A verbatim copy of the lines starting at the one with "[Rice Farming Header Logo] (354, 97)" and ending at the last line below is required; include nothing else.

▶ _Exercise data_:
== == ==

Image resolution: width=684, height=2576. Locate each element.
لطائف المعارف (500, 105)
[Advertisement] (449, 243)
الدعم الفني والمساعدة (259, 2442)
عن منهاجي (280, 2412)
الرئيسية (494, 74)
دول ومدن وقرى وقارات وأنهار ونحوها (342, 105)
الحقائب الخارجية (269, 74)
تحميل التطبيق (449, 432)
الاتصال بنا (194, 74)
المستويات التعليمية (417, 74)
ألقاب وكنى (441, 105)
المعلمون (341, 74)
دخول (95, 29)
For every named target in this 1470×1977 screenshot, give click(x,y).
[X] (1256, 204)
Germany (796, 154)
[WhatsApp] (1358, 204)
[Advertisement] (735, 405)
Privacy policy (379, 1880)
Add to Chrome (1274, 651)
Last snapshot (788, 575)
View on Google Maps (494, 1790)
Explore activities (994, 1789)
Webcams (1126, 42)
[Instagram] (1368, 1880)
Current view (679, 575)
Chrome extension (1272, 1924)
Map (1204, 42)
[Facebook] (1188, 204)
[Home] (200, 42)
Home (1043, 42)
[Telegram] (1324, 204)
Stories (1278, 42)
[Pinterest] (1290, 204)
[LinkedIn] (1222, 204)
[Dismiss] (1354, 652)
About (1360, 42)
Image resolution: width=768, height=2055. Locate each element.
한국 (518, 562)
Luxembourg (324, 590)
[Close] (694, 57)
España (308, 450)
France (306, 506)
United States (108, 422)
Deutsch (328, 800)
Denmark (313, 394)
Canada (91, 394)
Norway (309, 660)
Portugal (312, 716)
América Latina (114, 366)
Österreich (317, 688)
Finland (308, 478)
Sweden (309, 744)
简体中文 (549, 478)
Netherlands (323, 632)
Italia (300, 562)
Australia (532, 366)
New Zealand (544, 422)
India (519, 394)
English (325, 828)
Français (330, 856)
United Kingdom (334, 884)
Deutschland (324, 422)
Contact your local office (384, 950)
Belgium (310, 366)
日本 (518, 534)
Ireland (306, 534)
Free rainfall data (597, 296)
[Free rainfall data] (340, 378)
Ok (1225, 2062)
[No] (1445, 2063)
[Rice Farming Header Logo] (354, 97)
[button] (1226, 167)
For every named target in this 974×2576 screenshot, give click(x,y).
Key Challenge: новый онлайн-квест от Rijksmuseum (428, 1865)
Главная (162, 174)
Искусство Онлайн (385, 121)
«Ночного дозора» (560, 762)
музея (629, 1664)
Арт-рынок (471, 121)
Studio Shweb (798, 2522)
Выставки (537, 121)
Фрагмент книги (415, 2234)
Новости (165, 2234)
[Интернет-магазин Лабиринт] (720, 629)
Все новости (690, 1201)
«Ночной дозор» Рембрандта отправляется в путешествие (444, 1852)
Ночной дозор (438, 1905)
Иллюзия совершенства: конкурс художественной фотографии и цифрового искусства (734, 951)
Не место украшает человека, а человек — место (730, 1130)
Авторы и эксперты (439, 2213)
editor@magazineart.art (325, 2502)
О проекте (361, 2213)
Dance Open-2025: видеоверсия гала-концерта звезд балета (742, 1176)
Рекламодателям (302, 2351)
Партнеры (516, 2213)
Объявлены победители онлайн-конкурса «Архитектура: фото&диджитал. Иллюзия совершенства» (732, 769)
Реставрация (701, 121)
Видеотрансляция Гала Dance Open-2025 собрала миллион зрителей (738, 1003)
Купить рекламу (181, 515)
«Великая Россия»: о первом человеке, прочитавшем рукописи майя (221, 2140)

== == ==

▶ _Solution to this problem_:
[Rice Farming Header Logo] (354, 97)
[button] (1226, 167)
For every named target in this 974×2576 screenshot, give click(x,y).
Key Challenge: новый онлайн-квест от Rijksmuseum (428, 1865)
Главная (162, 174)
Искусство Онлайн (385, 121)
«Ночного дозора» (560, 762)
музея (629, 1664)
Арт-рынок (471, 121)
Studio Shweb (798, 2522)
Выставки (537, 121)
Фрагмент книги (415, 2234)
Новости (165, 2234)
[Интернет-магазин Лабиринт] (720, 629)
Все новости (690, 1201)
«Ночной дозор» Рембрандта отправляется в путешествие (444, 1852)
Ночной дозор (438, 1905)
Иллюзия совершенства: конкурс художественной фотографии и цифрового искусства (734, 951)
Не место украшает человека, а человек — место (730, 1130)
Авторы и эксперты (439, 2213)
editor@magazineart.art (325, 2502)
О проекте (361, 2213)
Dance Open-2025: видеоверсия гала-концерта звезд балета (742, 1176)
Рекламодателям (302, 2351)
Партнеры (516, 2213)
Объявлены победители онлайн-конкурса «Архитектура: фото&диджитал. Иллюзия совершенства» (732, 769)
Реставрация (701, 121)
Видеотрансляция Гала Dance Open-2025 собрала миллион зрителей (738, 1003)
Купить рекламу (181, 515)
«Великая Россия»: о первом человеке, прочитавшем рукописи майя (221, 2140)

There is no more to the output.